In August 2011, Deborah Usher started encountering sudden influenza side effects… Or so she thought. Her condition declined throughout the following few days to the point where she couldn’t walk or talk normally.
Things got so bad for the terrified mother-of-one that she was hurried to the hospital. Doctors place Deborah into an incited extreme lethargies, setting her up family for the most exceedingly awful.
After one week, Deborah finally awoke from the coma, however with no memory of anything that had happened. Rather, she woke up with a rare but potentially fatal condition that assumed control over her life totally, and worst of all, wiped her memory clean. Gone were such a variety of valuable recollections of her young child.
It’s taken five years for Deborah’s memory to bit by bit return.
Now, Deborah’s story serves as a powerful warning to women everywhere.
This is Deborah Usher.
Back in 2011, Deborah was 27 years old. She was a happy, healthy mother-of-one, and hotel manager from Porthmadog, Wales.
But in August 2011, Deborah came down with what she thought was the flu. Within a few days, however, the symptoms worsened and she was rushed to intensive care.
Deborah was terrified, as she was suddenly unable to properly talk or walk.
Doctors realized Deborah had developed toxic shock syndrome from using super-plus strength tampons throughout her period.
Toxic shock syndrome (TSS) is a rare but serious condition caused when the bacterium “staphylococcus aureus” gets into one’s bloodstream.
TSS has been most commonly linked to super-absorbent tampon use in menstruating women, though anyone can contract it.
Doctors put Deborah into a medically induced coma. They tried twice to wake her, but to no avail.
Her family was prepared for the worst as Deborah was placed on life support.
One week later, Deborah finally woke from the coma — but she could no longer feed herself, change her clothes, or function properly. Her hair also began to fall out.
It took her two months to relearn how to walk. She suffered from severe memory loss and began forgetting events just weeks after they happened.
The most heartbreaking event she forgot was Christmas, which was her and her son’s most beloved holiday.
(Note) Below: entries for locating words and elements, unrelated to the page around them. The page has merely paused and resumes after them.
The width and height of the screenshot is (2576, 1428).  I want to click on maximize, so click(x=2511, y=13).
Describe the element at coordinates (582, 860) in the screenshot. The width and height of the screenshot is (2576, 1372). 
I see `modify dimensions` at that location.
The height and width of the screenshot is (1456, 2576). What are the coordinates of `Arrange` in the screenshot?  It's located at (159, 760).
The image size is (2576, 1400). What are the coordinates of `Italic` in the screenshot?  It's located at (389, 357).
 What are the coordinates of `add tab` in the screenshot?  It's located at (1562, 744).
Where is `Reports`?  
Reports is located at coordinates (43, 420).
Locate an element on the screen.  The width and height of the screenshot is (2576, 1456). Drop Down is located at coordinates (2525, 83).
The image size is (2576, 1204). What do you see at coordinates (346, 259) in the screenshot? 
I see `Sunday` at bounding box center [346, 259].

Even after four years passed, Deborah has struggled to put her Christmas memories back together — memories like opening presents and celebrating with her son are all but forgotten, and even family photos couldn’t bring them back.
“TSS has completely taken over my life,” Deborah said. “It’s like having a permanent hangover every day where you have memory blanks and your head feels funny.”
According to the McKinley Health Center in Illinois, you can reduce the risk of TSS by alternating your tampon or internally worn products with pads. Use a tampon with the minimum absorbency needed to control your flow. Review the information on absorbency of your tampon brand. Change the tampon or internally worn product as directed. If you have ever been diagnosed with TSS, you should not use tampons.